Excerpted text:
________

This beautiful waxeye is one of Roger Moroney's favourite birds. Photo / NZME
I like feeding birdies.
It is a strangely rewarding thing, knowing that without the crumbled remnants of a bread crust the small but well-winged chaps, and their girly chums of course, would struggle for a feed.
Well not struggle, for there is tucker out there, but I like the senseof providing a bit of an additional smorgasbord to the snacks they pursue to stuff into their stomach-stuff places.
We put seeds and things out also, so they have a choice, although we don't do desserts.
My enjoyment of feeding birdies goes back to the days growing up on the beachfront where after tea every night, one of us had the duty of "feeding the birds".
Two days after the scheduled Ranfurly Shield nuzzle with Waikato was abandoned I heard, and saw, two magpies in a tall tree in a nearby schoolyard down the road.
Hadn't seen the squawking black-and-white birdies for more than a year or so.
But there they were ... a couple of days after the Magpies (in jerseys and sensible shorts) had been locked in to play the mooloo cow chasers from up north.
It was kind of eerie.
Out of the blue, which of course is where the birdies come from.
Did they know something was amiss?
This whole state of things does have a sporting touch I suppose.
Someone, just the one, was caught offside but our whole team was red carded.
But enough of that ... I'm over it.
A week before I saw the magpies (the feathered and trouserless ones) I watched as a beautiful native pigeon soared magnificently down a tree-accompanied street up near McLean Park (where the shield match was going to take place so yeah ... another weird connection?)

________

Directives:
1. Quote the listing from the line containing "Screen dimensions: 1024x576" through the end of the listing, word for word.
2. Continue the column about feeding birds from where it stops.
The column about feeding birds has no connection to the listing that comes next.

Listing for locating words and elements

________

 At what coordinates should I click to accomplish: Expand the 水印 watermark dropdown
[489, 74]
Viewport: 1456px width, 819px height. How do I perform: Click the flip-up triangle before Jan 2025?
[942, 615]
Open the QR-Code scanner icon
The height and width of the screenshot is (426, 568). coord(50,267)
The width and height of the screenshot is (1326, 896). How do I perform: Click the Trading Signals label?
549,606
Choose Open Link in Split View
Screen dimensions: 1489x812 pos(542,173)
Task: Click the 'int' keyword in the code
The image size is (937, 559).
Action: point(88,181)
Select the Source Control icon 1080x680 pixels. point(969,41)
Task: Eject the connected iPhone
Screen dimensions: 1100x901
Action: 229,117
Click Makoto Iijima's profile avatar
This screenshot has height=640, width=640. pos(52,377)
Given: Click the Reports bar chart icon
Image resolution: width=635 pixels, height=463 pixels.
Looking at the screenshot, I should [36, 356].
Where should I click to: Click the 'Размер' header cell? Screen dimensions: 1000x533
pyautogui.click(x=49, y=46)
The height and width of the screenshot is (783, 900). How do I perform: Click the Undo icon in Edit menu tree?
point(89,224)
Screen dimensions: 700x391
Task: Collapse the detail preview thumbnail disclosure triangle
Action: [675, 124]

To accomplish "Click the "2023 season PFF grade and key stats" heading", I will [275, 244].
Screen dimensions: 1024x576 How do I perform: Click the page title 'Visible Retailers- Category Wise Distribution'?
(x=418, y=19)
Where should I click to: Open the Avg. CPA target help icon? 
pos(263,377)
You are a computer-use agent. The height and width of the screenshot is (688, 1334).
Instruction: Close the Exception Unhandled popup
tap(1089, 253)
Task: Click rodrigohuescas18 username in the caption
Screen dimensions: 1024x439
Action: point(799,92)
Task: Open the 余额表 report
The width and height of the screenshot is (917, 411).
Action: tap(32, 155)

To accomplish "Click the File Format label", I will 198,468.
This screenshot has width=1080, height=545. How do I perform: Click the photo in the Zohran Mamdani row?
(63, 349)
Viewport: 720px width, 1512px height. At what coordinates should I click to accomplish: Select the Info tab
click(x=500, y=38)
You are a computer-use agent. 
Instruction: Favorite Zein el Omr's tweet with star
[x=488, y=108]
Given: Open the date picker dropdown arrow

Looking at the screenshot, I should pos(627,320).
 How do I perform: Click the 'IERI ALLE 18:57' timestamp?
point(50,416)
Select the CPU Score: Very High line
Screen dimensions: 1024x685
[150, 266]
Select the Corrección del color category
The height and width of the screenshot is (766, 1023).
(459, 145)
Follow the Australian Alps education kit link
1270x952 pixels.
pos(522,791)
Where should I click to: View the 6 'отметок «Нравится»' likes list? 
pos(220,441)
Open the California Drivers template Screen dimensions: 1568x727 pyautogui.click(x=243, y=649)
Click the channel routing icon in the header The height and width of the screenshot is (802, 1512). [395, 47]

________

The answers:
1.
Screen dimensions: 1024x576 How do I perform: Click the page title 'Visible Retailers- Category Wise Distribution'?
(x=418, y=19)
Where should I click to: Open the Avg. CPA target help icon? 
pos(263,377)
You are a computer-use agent. The height and width of the screenshot is (688, 1334).
Instruction: Close the Exception Unhandled popup
tap(1089, 253)
Task: Click rodrigohuescas18 username in the caption
Screen dimensions: 1024x439
Action: point(799,92)
Task: Open the 余额表 report
The width and height of the screenshot is (917, 411).
Action: tap(32, 155)

To accomplish "Click the File Format label", I will 198,468.
This screenshot has width=1080, height=545. How do I perform: Click the photo in the Zohran Mamdani row?
(63, 349)
Viewport: 720px width, 1512px height. At what coordinates should I click to accomplish: Select the Info tab
click(x=500, y=38)
You are a computer-use agent. 
Instruction: Favorite Zein el Omr's tweet with star
[x=488, y=108]
Given: Open the date picker dropdown arrow

Looking at the screenshot, I should pos(627,320).
 How do I perform: Click the 'IERI ALLE 18:57' timestamp?
point(50,416)
Select the CPU Score: Very High line
Screen dimensions: 1024x685
[150, 266]
Select the Corrección del color category
The height and width of the screenshot is (766, 1023).
(459, 145)
Follow the Australian Alps education kit link
1270x952 pixels.
pos(522,791)
Where should I click to: View the 6 'отметок «Нравится»' likes list? 
pos(220,441)
Open the California Drivers template Screen dimensions: 1568x727 pyautogui.click(x=243, y=649)
Click the channel routing icon in the header The height and width of the screenshot is (802, 1512). [395, 47]

2.
I hadn't seen a great native pigeon in the city since one actually perched up in our silver birch tree about a decade back.
While the great pigeons are hard to spot in the land of urbanity it seems the tui, the dear parson bird, has become more comfortable and familiar with this part of the land.
We see them two or three times a week now in the neighbouring trees ... where they show off their vocal abilities so sharply I occasionally end up applauding ... and yep, they fly off.
I remember one of the grandkids remarking they had seen a bird with a white bib on and that it "barked like a dog".
I bewildered them by saying we had a tui in the small tree down the back and it had been nesting there for about a fortnight.
"That's what happens when you throw empty cans into the air," I jested ... to a rightly blank response.
So here we are, in the early stages of spring, despite the temperatures telling us otherwise, and the birdies are getting louder.
For they are seeking partnerships, and seeking clumps of dried grass, straw, shredded string and cloth to join the building trade.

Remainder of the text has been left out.